DESCRIPTION OF THE TASK: In everything from the line containing "Task: Click the 0.9 frequency axis label" down to the line containing "[1219, 674]", change "compass" to "north arrow" and keep all else the same. Give only those lines back, without the pictures.

PROVIDED DATA:
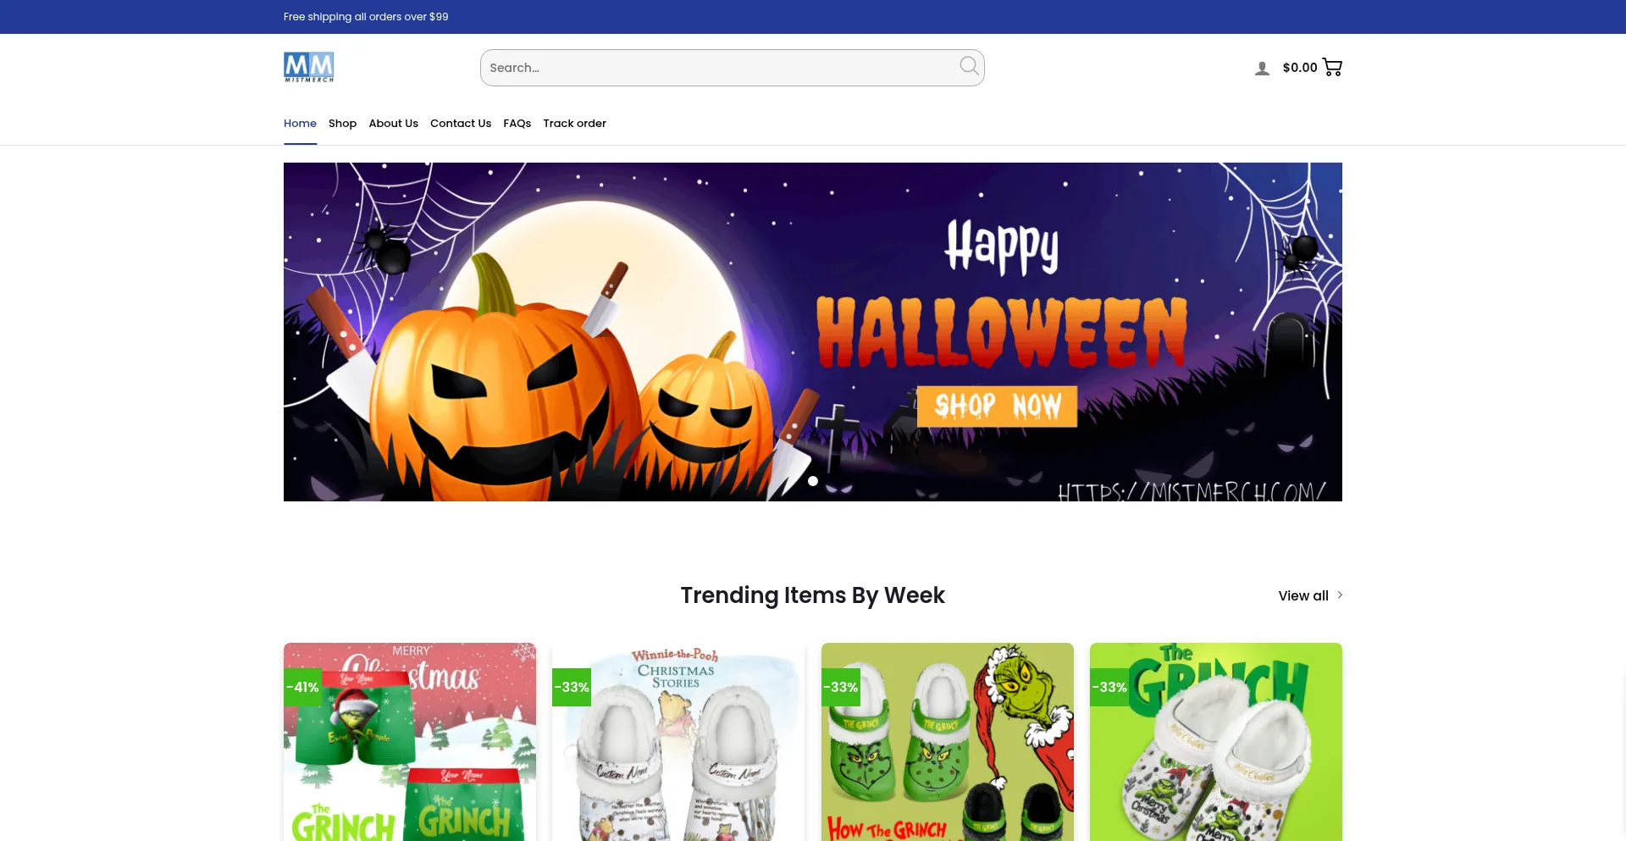Open How The Grinch clogs product thumbnail
This screenshot has height=841, width=1626.
[948, 742]

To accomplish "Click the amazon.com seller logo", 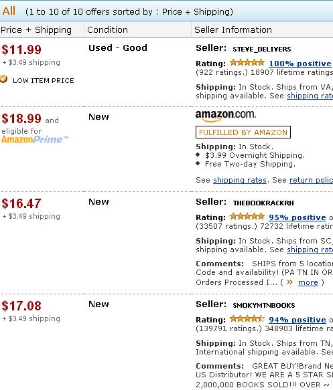I will pyautogui.click(x=226, y=116).
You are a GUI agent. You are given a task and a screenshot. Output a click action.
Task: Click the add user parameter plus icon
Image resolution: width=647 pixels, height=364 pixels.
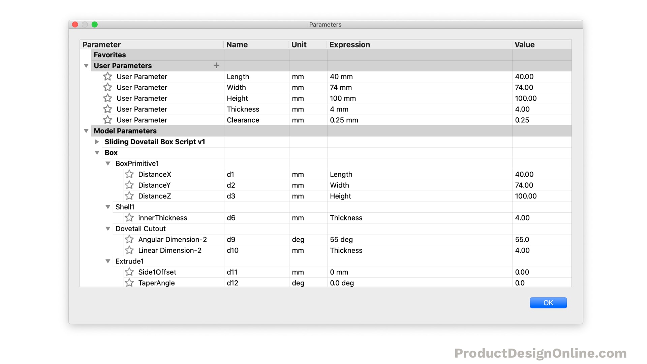216,65
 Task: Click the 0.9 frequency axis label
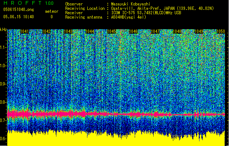point(3,84)
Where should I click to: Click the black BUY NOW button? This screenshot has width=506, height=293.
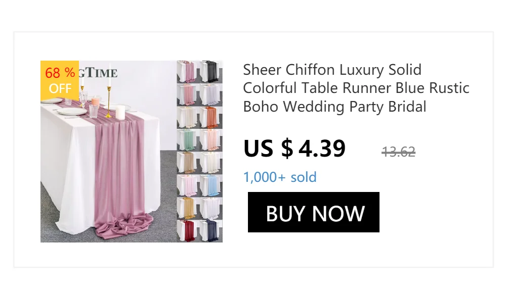[x=314, y=212]
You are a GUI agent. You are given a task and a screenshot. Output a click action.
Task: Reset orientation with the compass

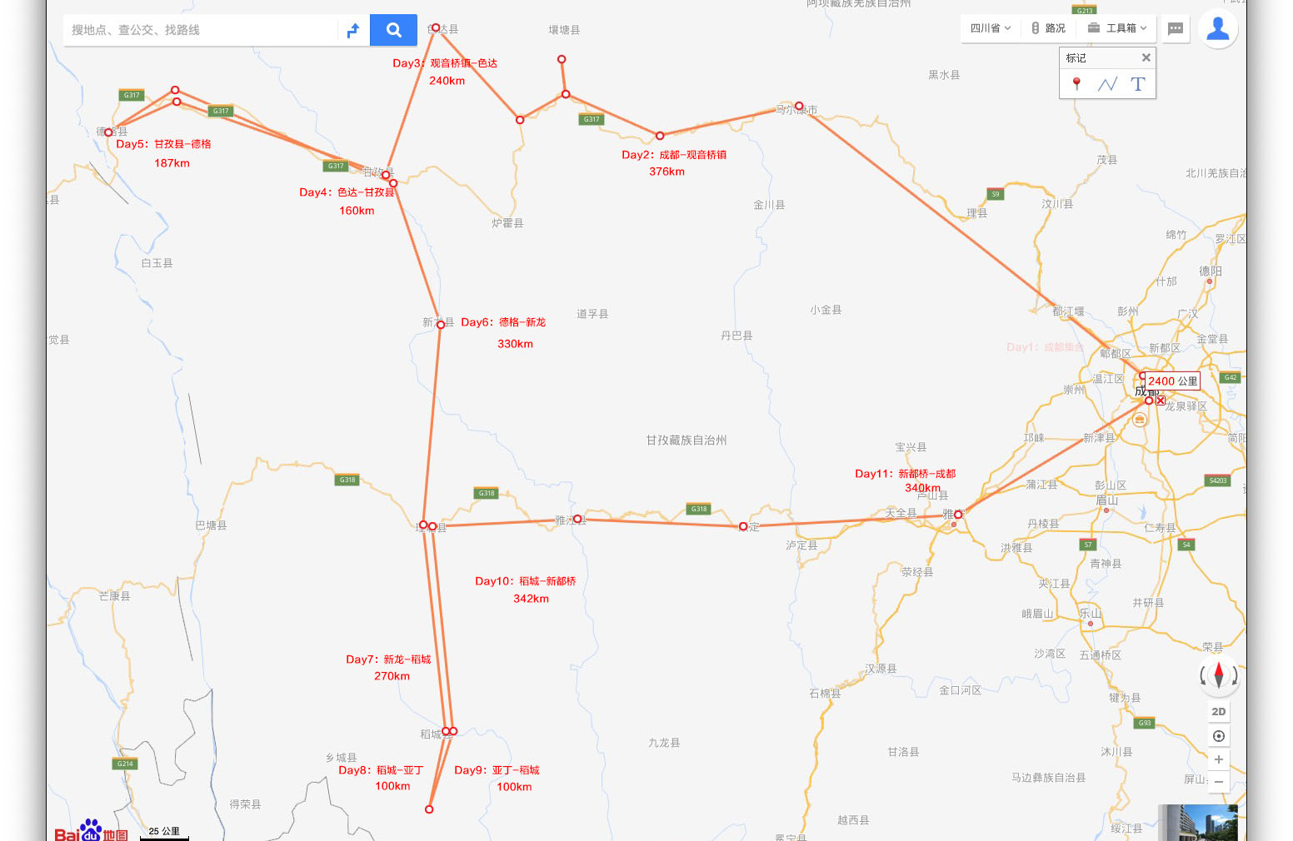[1219, 674]
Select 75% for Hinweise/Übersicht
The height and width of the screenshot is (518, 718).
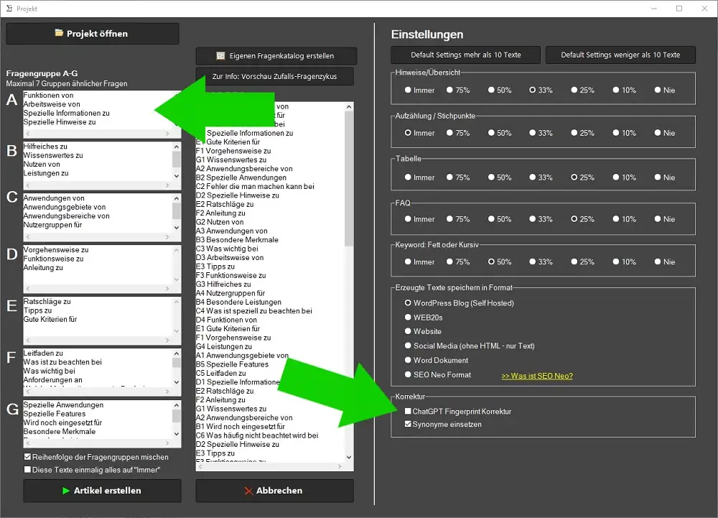pyautogui.click(x=449, y=91)
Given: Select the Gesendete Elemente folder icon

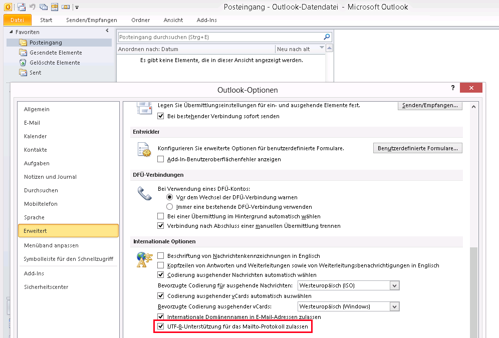Looking at the screenshot, I should tap(23, 53).
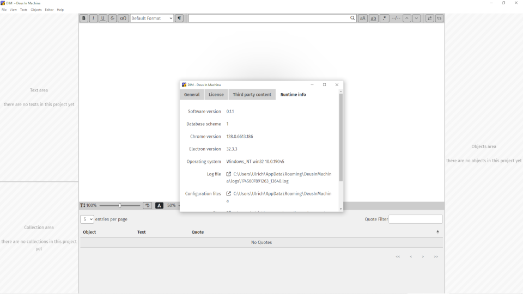This screenshot has width=523, height=294.
Task: Expand the entries per page dropdown
Action: click(x=87, y=219)
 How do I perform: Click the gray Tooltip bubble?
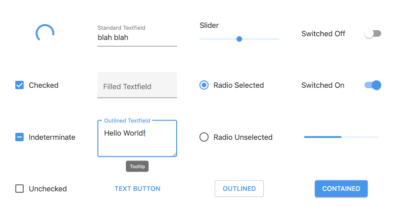point(137,167)
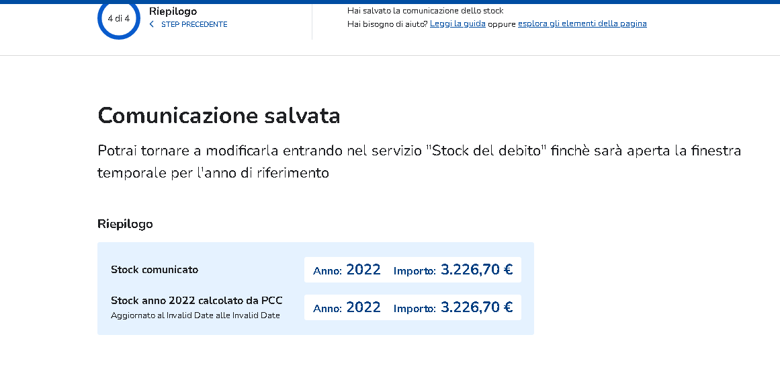Click the Importo amount in Stock comunicato row

click(476, 270)
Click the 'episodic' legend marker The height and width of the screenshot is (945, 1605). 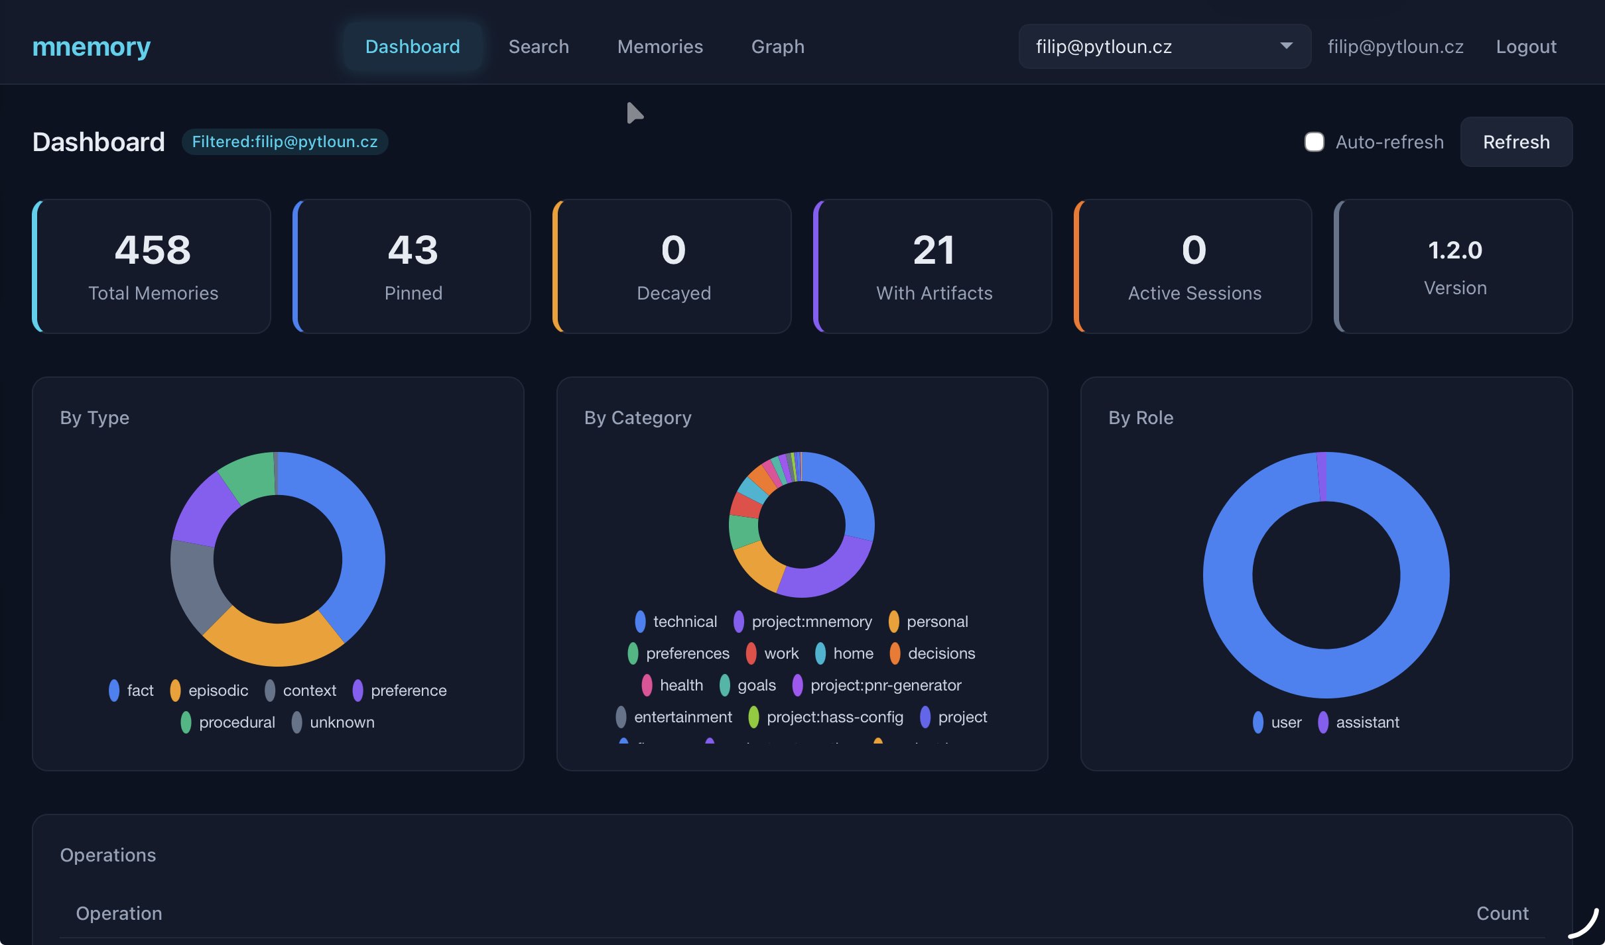click(176, 690)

WRITTEN SOLUTION:
 Task: Click the 0.9 frequency axis label
point(3,84)
Where should I click to: Click the black BUY NOW button? This screenshot has width=506, height=293.
[x=314, y=212]
You are a GUI agent. You are given a task and a screenshot. Output a click action.
Task: Reset orientation with the north arrow

[1219, 674]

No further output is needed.